- [What is being asked]: In the entries below, begin at the line with "Click the checkmark beside Removable cover" and stop after the line with "The width and height of the screenshot is (1176, 685)."; output those lines exactly and omit the pictures.

- [Data extracts]:
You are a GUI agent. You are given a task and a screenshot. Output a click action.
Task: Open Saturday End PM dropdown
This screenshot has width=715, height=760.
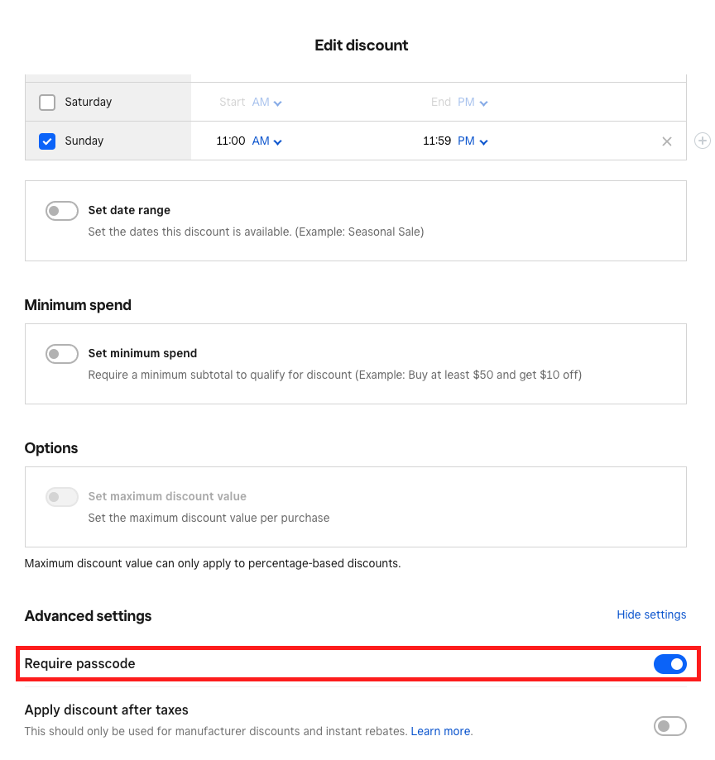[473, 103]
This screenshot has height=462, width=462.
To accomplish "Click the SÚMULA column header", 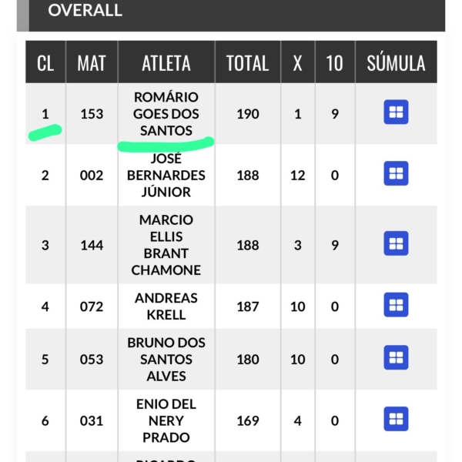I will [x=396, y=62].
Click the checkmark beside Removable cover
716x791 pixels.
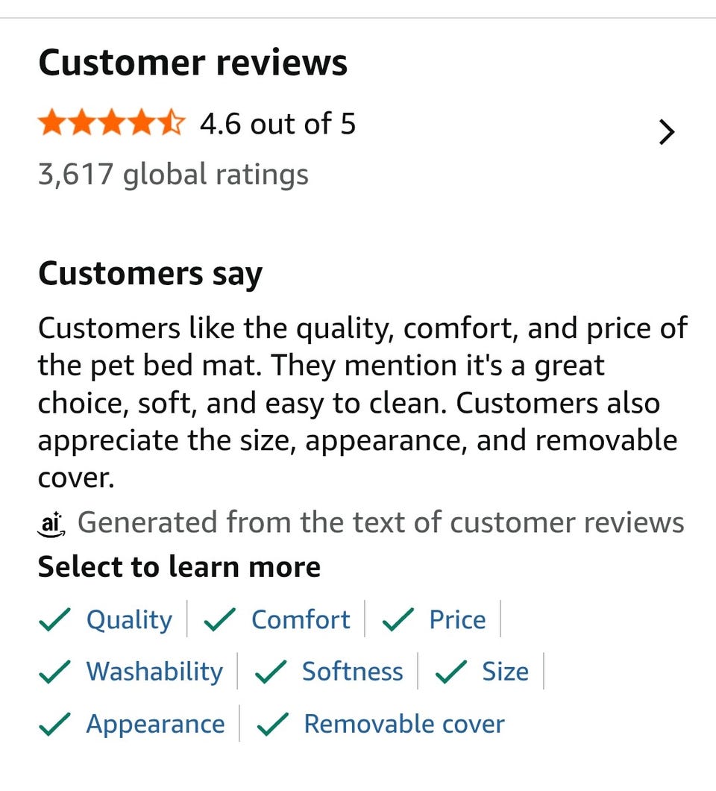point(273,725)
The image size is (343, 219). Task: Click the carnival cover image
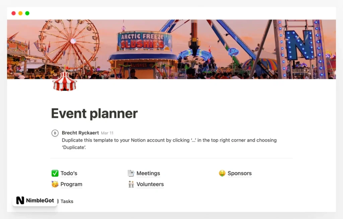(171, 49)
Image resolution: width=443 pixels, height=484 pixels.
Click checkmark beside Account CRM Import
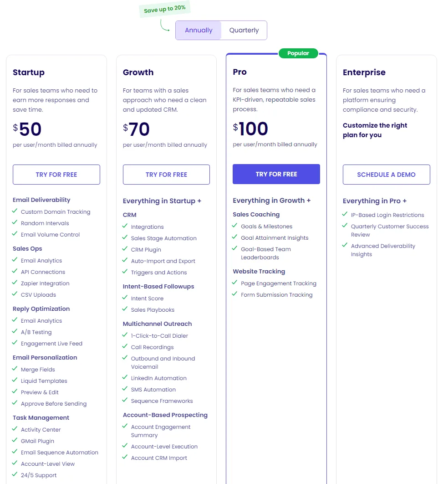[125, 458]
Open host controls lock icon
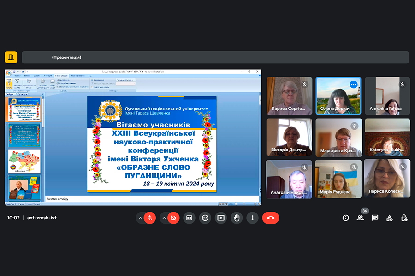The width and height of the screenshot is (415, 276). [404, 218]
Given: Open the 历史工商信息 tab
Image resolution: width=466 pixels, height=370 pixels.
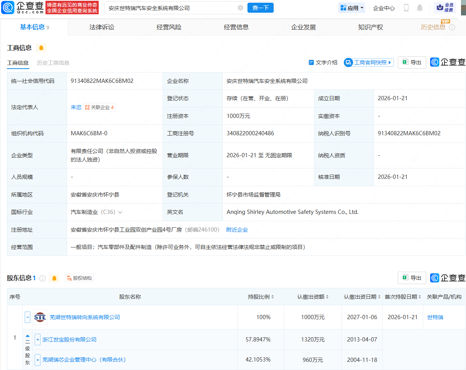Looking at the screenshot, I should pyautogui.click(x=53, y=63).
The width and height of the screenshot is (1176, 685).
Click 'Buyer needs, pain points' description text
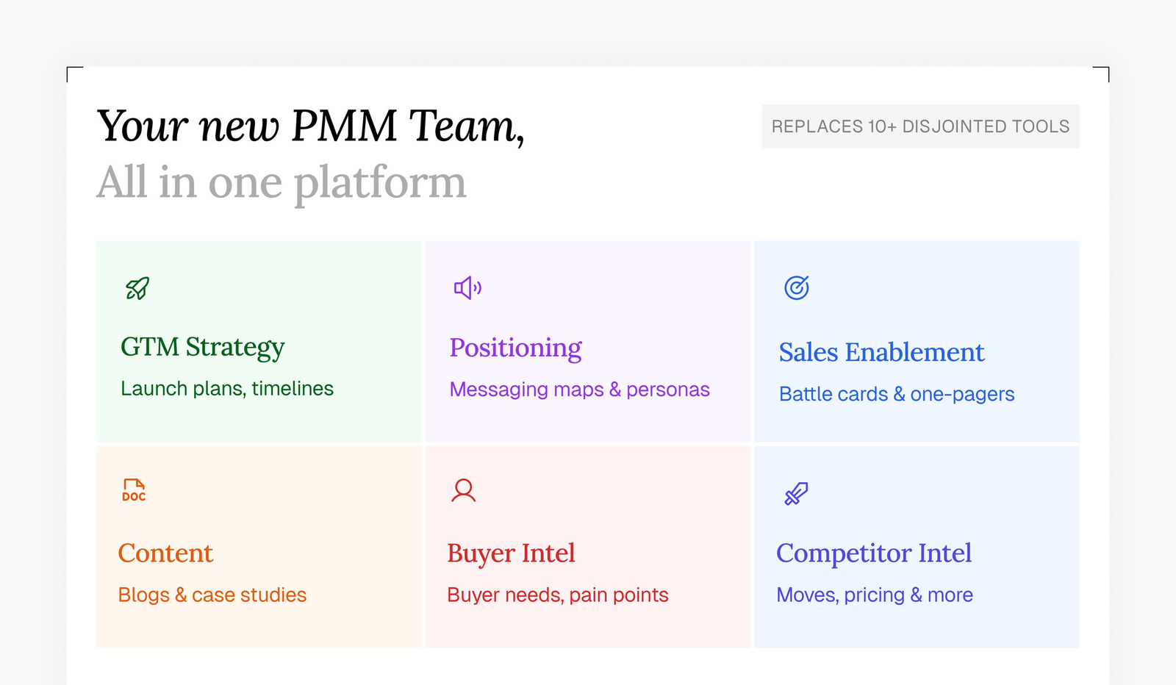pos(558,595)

---

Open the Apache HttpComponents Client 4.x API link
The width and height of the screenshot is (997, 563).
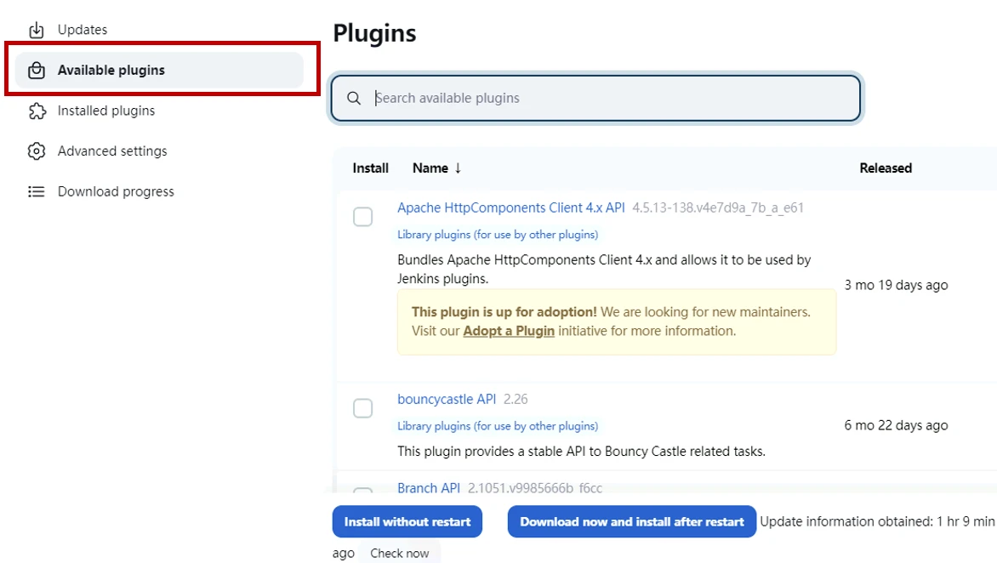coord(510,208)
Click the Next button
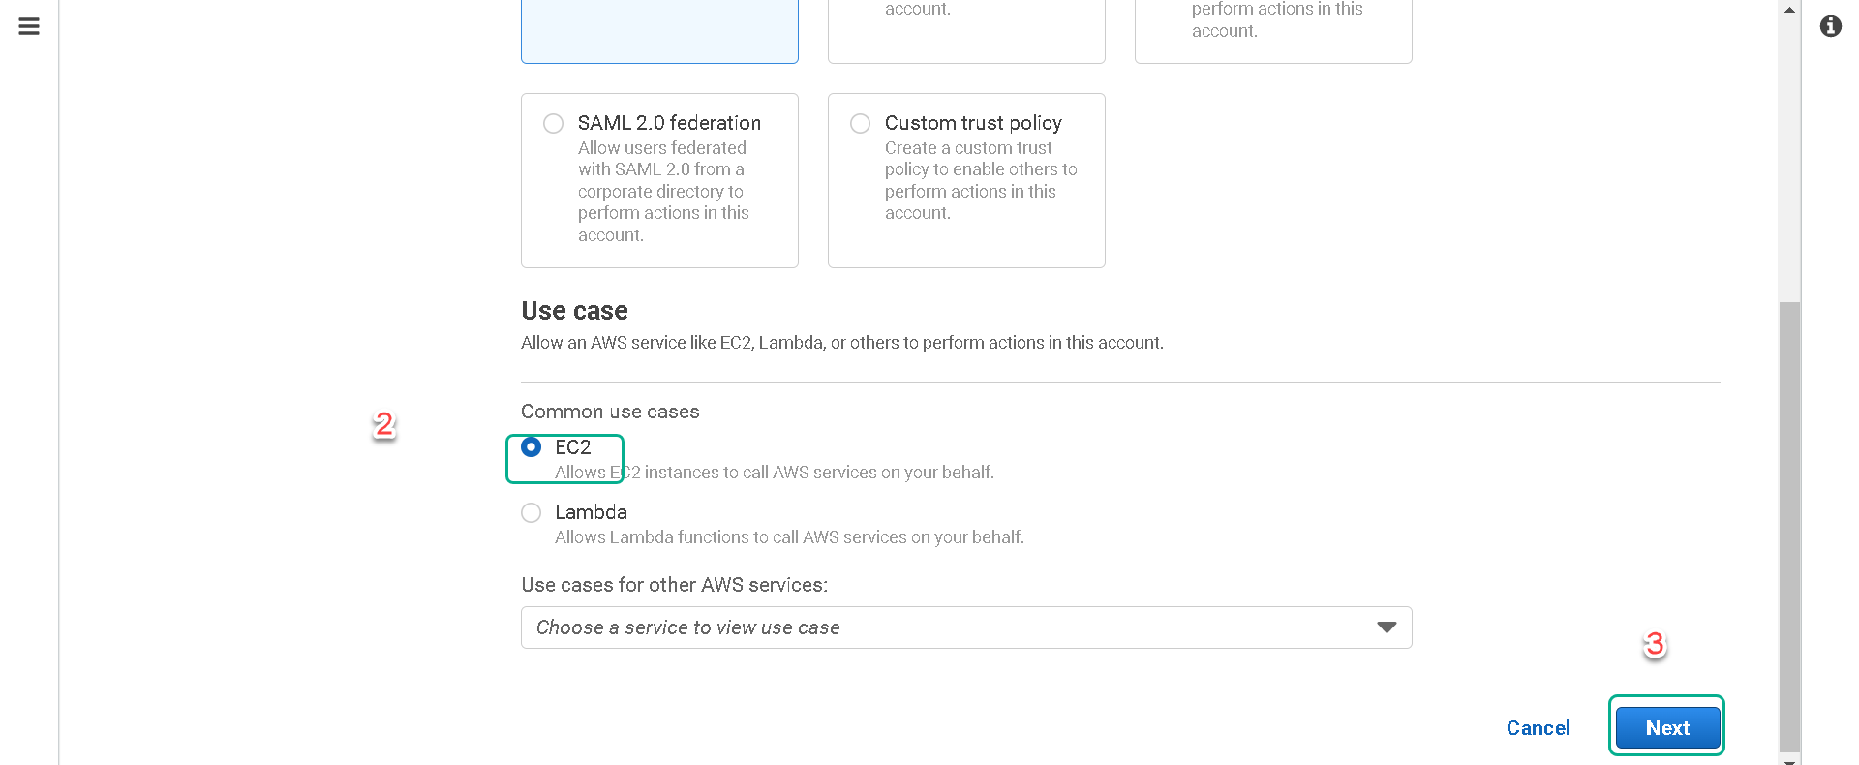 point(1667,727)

--

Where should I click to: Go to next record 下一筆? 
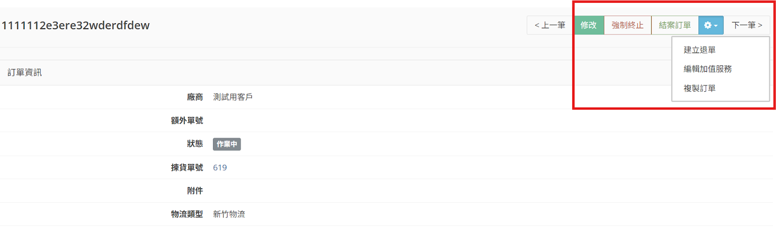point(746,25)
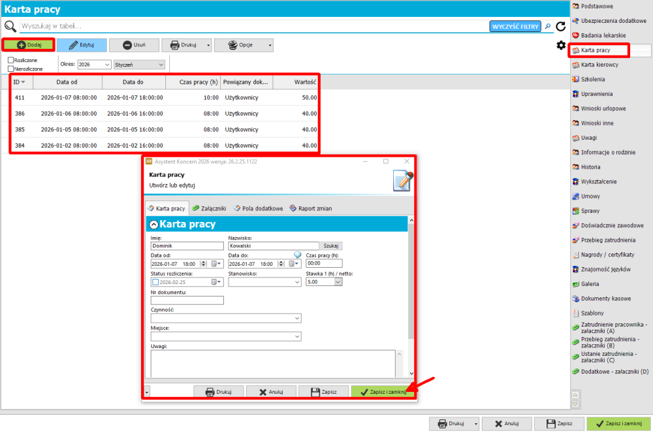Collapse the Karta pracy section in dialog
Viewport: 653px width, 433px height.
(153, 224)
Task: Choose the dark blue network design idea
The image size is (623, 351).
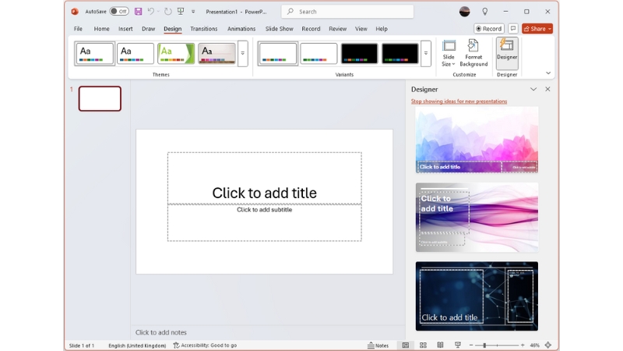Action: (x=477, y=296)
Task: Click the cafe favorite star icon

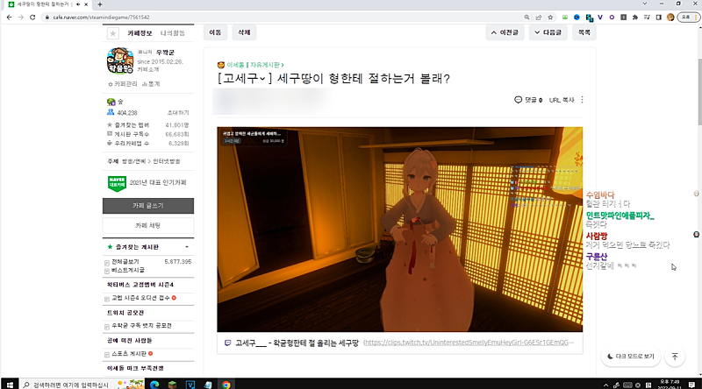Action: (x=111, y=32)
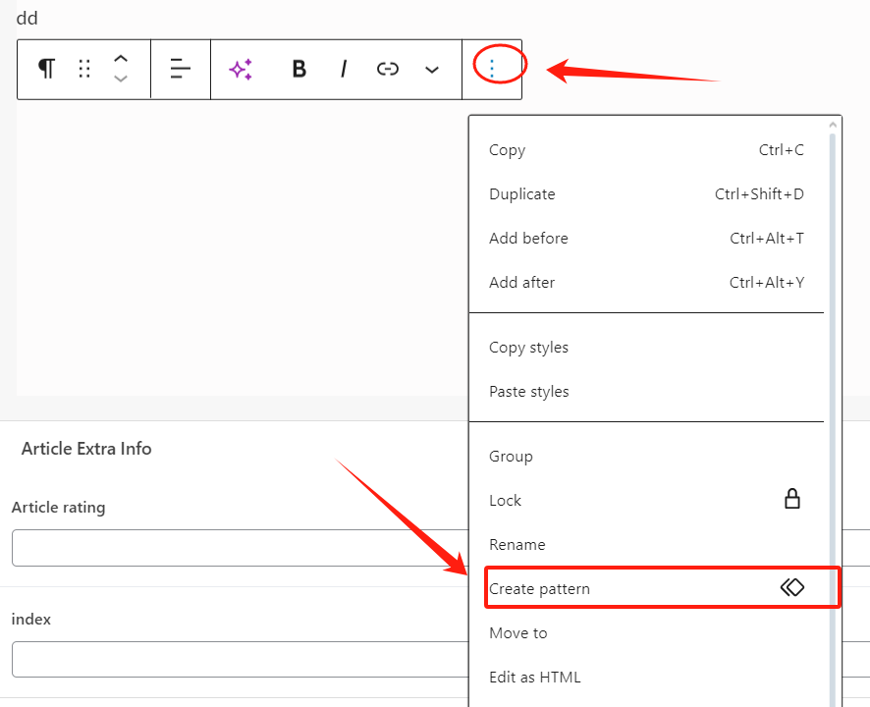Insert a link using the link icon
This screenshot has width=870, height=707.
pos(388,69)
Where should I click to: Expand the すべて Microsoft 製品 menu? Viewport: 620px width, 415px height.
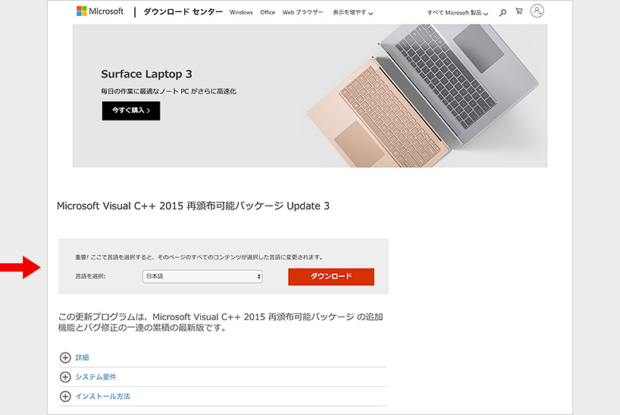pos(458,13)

- [Exercise answer]:
Click the checkmark beside Removable cover
716x791 pixels.
point(273,725)
The image size is (343, 219). Task: Click the carnival cover image
(171, 49)
Image resolution: width=443 pixels, height=484 pixels.
Click checkmark beside Account CRM Import
[125, 458]
Open host controls lock icon
The width and height of the screenshot is (415, 276). [404, 218]
Given: Open the 历史工商信息 tab
Image resolution: width=466 pixels, height=370 pixels.
Looking at the screenshot, I should pyautogui.click(x=53, y=63).
The width and height of the screenshot is (1176, 685).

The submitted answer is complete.